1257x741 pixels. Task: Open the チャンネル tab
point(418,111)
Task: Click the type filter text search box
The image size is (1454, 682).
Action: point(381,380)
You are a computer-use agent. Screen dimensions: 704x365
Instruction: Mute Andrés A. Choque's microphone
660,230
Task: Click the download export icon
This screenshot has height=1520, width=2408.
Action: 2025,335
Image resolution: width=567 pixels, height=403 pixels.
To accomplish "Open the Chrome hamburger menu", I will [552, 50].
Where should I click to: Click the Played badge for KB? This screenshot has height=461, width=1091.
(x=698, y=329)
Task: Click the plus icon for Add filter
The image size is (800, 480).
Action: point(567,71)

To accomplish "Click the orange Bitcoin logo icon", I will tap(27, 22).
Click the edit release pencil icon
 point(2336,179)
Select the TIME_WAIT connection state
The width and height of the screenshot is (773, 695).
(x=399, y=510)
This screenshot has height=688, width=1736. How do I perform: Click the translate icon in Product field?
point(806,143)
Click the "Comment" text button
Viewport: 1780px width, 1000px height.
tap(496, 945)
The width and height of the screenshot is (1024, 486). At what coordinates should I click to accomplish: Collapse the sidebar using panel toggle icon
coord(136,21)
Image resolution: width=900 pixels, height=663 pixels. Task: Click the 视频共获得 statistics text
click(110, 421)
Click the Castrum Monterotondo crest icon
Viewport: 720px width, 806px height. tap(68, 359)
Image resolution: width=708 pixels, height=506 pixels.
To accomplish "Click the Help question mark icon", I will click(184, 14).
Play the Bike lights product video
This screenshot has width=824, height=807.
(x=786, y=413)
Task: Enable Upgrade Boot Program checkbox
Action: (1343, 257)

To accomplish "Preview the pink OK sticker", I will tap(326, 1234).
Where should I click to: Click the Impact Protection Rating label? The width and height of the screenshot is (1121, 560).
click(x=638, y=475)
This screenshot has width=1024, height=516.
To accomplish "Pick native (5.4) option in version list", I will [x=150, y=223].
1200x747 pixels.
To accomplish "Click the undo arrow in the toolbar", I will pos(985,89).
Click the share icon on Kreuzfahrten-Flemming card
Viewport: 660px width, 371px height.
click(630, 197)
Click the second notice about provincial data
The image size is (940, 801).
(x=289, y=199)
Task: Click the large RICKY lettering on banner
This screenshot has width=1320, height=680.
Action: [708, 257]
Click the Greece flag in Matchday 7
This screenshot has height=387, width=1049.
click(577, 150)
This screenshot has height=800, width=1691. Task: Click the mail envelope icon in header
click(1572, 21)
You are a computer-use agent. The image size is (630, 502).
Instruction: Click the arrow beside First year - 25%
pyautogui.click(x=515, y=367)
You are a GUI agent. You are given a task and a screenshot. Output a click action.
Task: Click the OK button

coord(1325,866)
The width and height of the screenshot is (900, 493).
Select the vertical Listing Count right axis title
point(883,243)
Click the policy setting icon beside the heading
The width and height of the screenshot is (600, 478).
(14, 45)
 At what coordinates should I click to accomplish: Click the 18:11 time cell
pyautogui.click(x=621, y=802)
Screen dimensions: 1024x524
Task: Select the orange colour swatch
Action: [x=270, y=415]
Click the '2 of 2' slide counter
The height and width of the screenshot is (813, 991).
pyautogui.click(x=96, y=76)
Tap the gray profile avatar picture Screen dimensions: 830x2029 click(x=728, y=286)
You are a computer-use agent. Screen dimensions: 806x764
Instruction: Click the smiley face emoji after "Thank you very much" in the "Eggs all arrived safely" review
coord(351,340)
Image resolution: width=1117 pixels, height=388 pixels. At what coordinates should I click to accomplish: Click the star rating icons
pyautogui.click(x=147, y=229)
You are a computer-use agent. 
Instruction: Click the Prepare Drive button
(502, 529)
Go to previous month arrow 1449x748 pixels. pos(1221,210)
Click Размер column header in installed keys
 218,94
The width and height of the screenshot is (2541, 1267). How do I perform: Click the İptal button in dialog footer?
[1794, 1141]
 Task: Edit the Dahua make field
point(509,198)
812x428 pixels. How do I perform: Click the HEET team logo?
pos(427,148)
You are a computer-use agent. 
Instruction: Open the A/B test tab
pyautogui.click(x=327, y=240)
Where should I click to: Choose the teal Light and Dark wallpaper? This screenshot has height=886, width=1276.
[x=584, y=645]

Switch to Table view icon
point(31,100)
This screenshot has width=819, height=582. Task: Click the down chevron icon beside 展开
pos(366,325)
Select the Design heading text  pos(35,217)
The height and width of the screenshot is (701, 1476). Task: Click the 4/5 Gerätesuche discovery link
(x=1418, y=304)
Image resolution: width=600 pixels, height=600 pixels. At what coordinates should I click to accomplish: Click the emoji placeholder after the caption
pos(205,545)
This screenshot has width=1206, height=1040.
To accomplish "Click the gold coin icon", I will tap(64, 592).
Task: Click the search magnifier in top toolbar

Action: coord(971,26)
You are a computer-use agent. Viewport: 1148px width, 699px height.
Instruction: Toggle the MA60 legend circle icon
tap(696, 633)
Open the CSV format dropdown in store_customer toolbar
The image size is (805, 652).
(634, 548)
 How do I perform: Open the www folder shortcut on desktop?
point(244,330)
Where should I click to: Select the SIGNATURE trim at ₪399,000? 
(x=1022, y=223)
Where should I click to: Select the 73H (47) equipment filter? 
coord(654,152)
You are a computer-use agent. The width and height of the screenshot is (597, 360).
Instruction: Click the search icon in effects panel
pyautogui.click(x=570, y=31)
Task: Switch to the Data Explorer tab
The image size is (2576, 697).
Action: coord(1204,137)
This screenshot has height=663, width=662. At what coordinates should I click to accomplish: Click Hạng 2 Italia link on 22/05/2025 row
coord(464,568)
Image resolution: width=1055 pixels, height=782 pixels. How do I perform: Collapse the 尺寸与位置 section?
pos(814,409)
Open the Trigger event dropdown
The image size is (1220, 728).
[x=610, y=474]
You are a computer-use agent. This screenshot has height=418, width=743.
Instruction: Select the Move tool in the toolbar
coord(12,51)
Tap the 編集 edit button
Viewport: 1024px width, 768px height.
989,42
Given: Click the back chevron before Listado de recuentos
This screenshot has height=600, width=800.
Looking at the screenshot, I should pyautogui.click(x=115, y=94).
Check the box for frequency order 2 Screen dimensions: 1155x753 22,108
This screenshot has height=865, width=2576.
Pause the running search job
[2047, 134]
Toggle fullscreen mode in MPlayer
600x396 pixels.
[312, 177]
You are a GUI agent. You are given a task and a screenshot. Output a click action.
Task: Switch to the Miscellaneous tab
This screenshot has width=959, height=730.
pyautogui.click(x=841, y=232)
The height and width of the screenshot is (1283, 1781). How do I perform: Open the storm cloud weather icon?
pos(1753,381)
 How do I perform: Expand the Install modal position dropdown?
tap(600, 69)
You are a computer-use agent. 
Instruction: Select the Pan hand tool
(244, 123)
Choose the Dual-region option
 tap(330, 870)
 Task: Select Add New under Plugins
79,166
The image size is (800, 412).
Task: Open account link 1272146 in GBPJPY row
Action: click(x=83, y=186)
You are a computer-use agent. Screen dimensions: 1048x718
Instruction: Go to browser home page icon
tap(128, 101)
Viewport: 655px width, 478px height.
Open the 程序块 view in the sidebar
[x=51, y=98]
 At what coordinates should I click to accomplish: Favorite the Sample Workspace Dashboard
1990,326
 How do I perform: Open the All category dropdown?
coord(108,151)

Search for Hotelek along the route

========

Your goal: Could you print exactly the lines from the one containing "Choose the Dual-region option" through the last line of the records above?

Exercise output:
Choose the Dual-region option
 tap(330, 870)
 Task: Select Add New under Plugins
79,166
The image size is (800, 412).
Task: Open account link 1272146 in GBPJPY row
Action: click(x=83, y=186)
You are a computer-use agent. Screen dimensions: 1048x718
Instruction: Go to browser home page icon
tap(128, 101)
Viewport: 655px width, 478px height.
Open the 程序块 view in the sidebar
[x=51, y=98]
 At what coordinates should I click to accomplish: Favorite the Sample Workspace Dashboard
1990,326
 How do I perform: Open the All category dropdown?
coord(108,151)

Search for Hotelek along the route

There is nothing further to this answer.